Более редок тип заметки с конкретным предложением.

Человек не только видит дефект, он уже задумывается над этим дефектом и делает предложение, как устранить.

«Темные бульвары помогают проституции. Пусть МКХ подумает о том, чтобы осветить бульвары», — пишет Г. Мик.

Другой, говоря о задачах культурного похода, выписывает названия книг, которые полезно прочитать культармейцу.

Симукина поразила безграмотность надписей на памятниках жертв революции на Марсовом поле. Он предлагает надписи пересмотреть и переделать.

В красном уголке разъезда Укора портреты вождей лежат на печке; корреспондент пишет: «приберите».

Эти предложения далеко не равноценны. В одних есть реальное содержание, в других только намек — полуприказ, полупожелание.
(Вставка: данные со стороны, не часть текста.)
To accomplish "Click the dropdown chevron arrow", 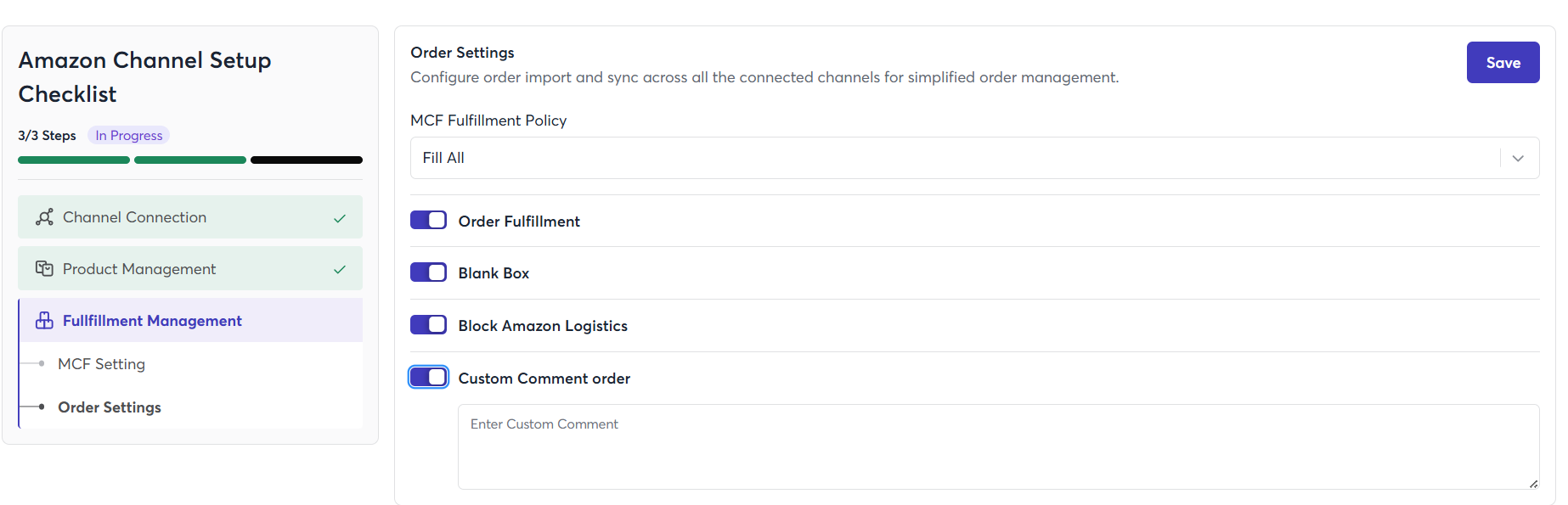I will (x=1518, y=159).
Наконец, бывают заметки третьего сорта, где корреспондент выступает не только как информатор, не только как советчик, но и как организатор.
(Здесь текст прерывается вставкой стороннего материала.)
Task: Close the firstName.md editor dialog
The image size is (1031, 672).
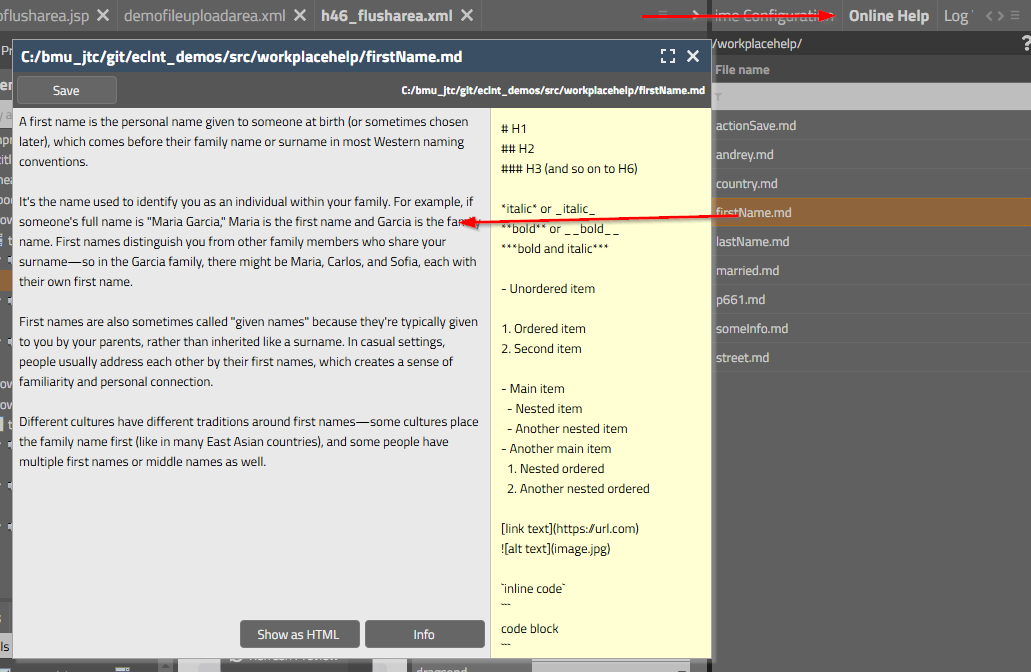Action: (692, 57)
Он не просто сообщает, что в мастерских течет бак с водой, заключая заметку обычным — «охрана труда, подтянись». Нет. Увидев текущий бак, он пойдет к этой самой охране, добьется с ней разговора. А если она проявит сопротивление или разгильдяйство, пойдет искать управы и на нее. Тогда в заметке его, кроме текущего бака, будут обнаруженные и отнекивающиеся разгильдяи, отмахивающиеся волокитчики. Словом, выяснится — где пробка, протолкнуть которую рабкоры не в силах. Будет показано, как маленький строитель социализма на малюсеньком культурном участке провел нужную борьбу с конкретными носителями зла.

Заметка такая не просто «заклеймит позором», не только создаст газетный нажим на безобразника, она и другим расскажет о тех приемах, способах, хитростях и атаках, при помощи которых рабкор-организатор добивался своего.

И тогда заметку этого сорта можно будет свободно из графы «Наши дефекты» перебросить в графу «Наши достижения».

Отмеченный дефект — это хорошо. Но дефект отмеченный и взятый в штыки — это во много раз лучше.

Увеличение количества заметок третьего сорта и второго за счет заметок первого — будет барометром, указывающим рост глубинных «капельных» процессов культурной революции.

Делайте конкретные предложения по дефектам! Рассказывайте, как вы боретесь!


  1. Все изложенное в этой статье об отношении между писателем и производством относится к той стадии писательской профессии, когда неоперившийся рабкор, отрываясь от «сохи» или «станка» (пусть это врач, крестьянин, инженер, рабочий — все равно), втягивается в «большую литературу». Дальнейшую проработку этого вопроса см. в заключительной статье настоящего сборника — «Продолжение следует». — Ред.